Yesterday Interplay filed a motion to dismiss Bethesda's case against it because this particular court lacks jurisdiction over the subject matter, as, according to Interplay, it is essentially a contract dispute that happens to involve the use of trademarks, not a trademark infringement action.
BSW has now sued Interplay alleging that Interplay violated the terms of one or more of the contracts between the parties by, for example, failing to obtain BSW's approval of marketing materials and failing to secure financing with respect to the development of the online game. While BSW has sued Interplay for breach of contract and for a declaratory judgment to the effect that Interplay violated certain terms of the contracts, it has brought this entire action in this federal court based on the trademark infringement provisions of the Lanham Act. In doing so, BSW has put the cart before the horse; this is not principally a trademark infringement case that happens to involve allegations of breach of contract. Instead, the heart and soul of this case are allegations of breach of contract that happen to involve trademark rights, among other things.
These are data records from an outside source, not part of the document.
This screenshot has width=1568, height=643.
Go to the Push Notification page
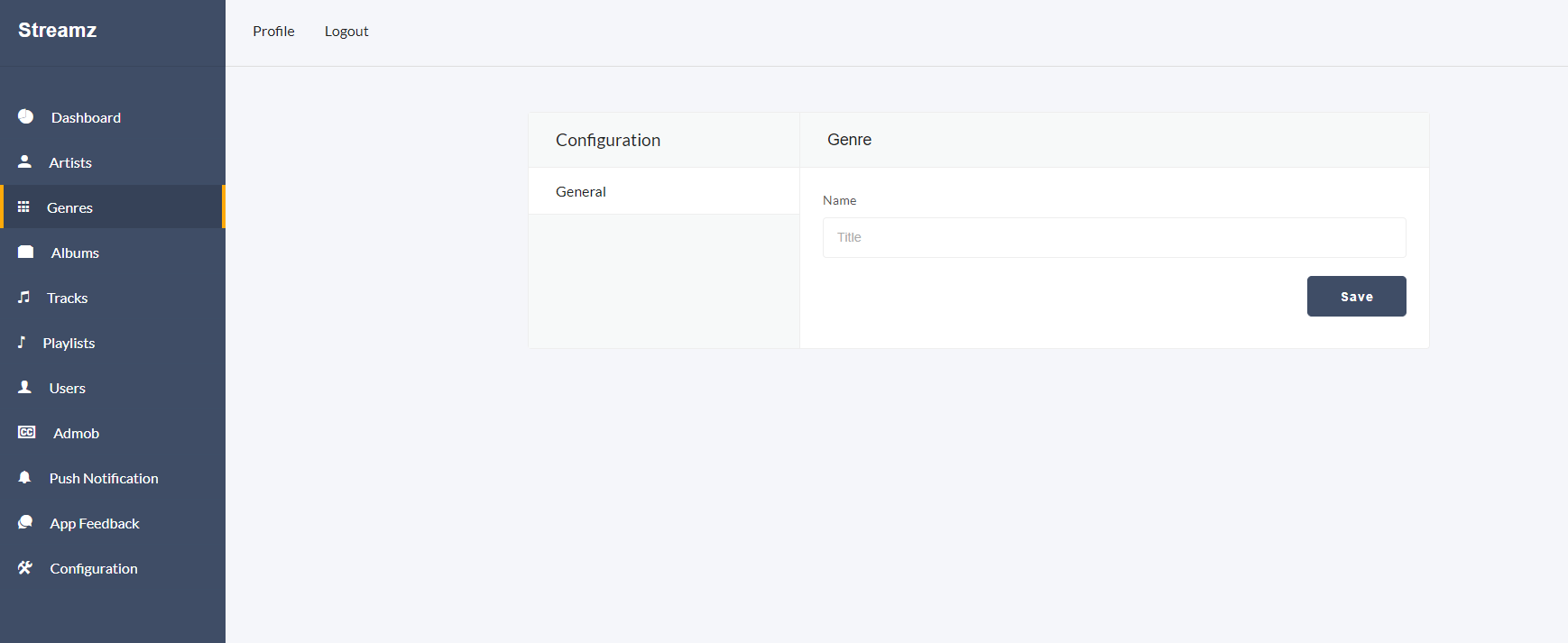(104, 479)
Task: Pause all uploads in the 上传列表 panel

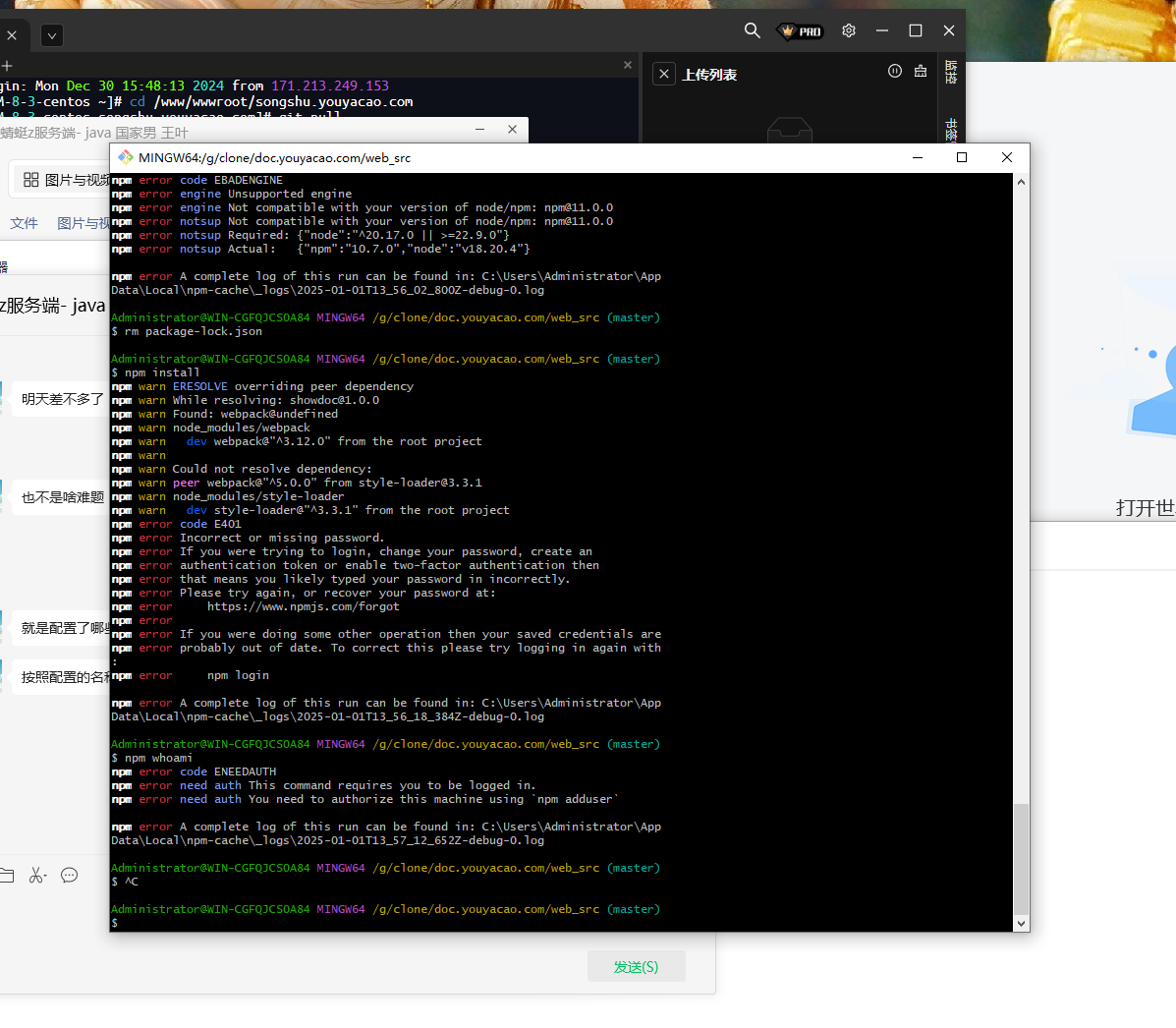Action: pos(894,73)
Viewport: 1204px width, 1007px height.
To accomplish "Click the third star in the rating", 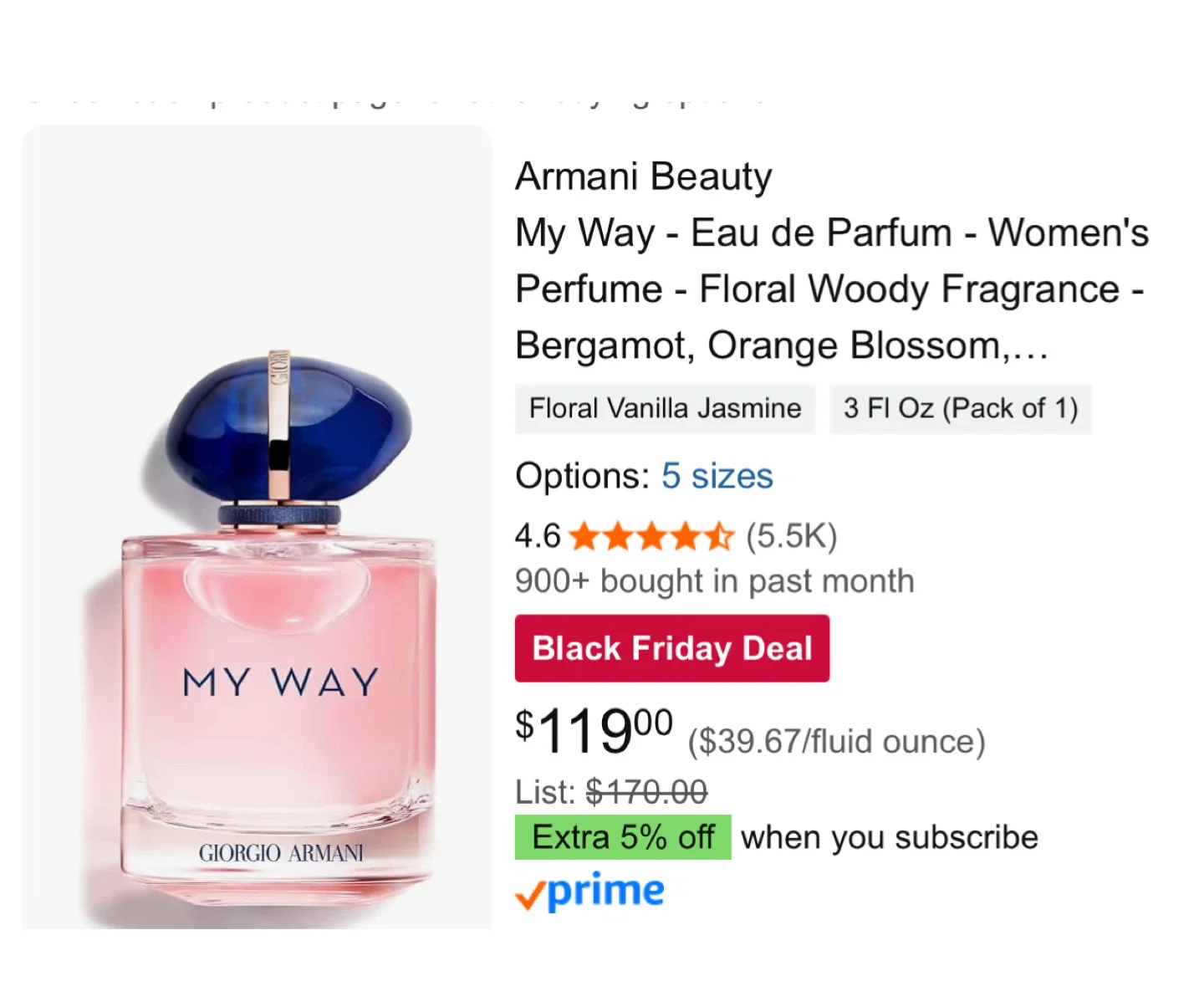I will [652, 536].
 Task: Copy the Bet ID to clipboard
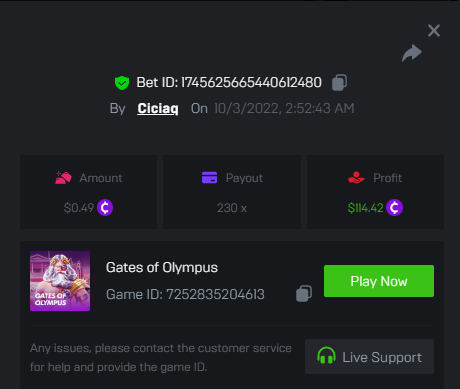[339, 82]
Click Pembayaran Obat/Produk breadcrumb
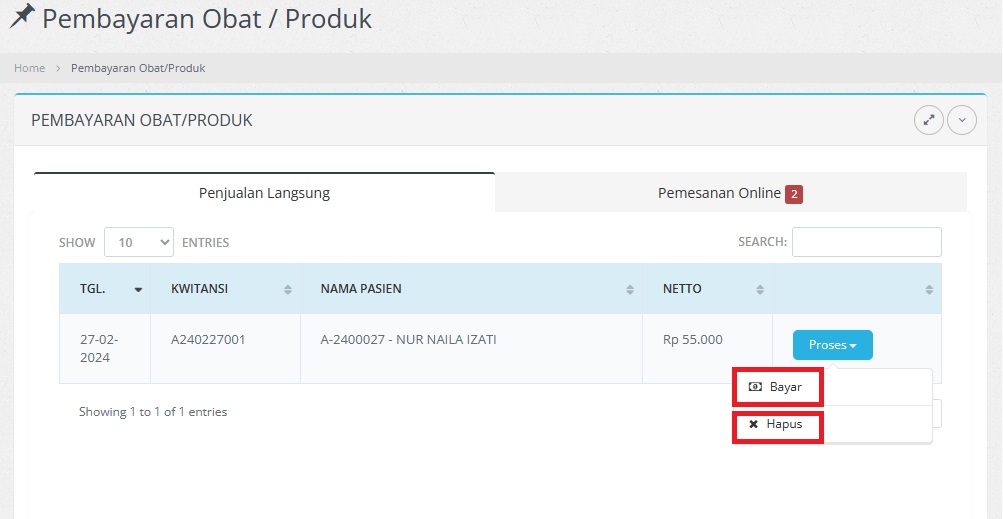 point(138,68)
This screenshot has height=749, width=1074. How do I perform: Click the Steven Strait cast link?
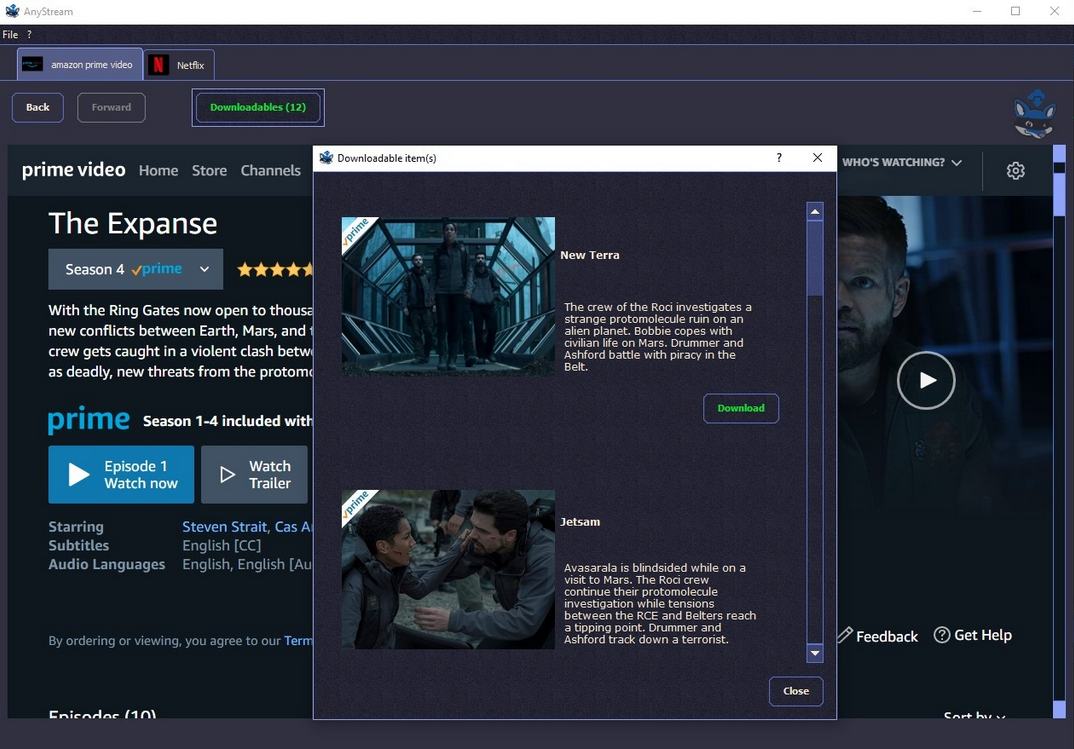[224, 526]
Under these circumstances this Court lacks subject matter jurisdiction to hear this action.”
The document cites other similar cases where courts have dismissed the plaintiffs' trademark infringement actions because "the central determination to be made is whether the contract was breached."
Of course, even if this particular court has juristiction over this case, it doesn't mean that Bethesda cannot file it in a more appropriate one, but, if this motion is granted, it might give Interplay some more time.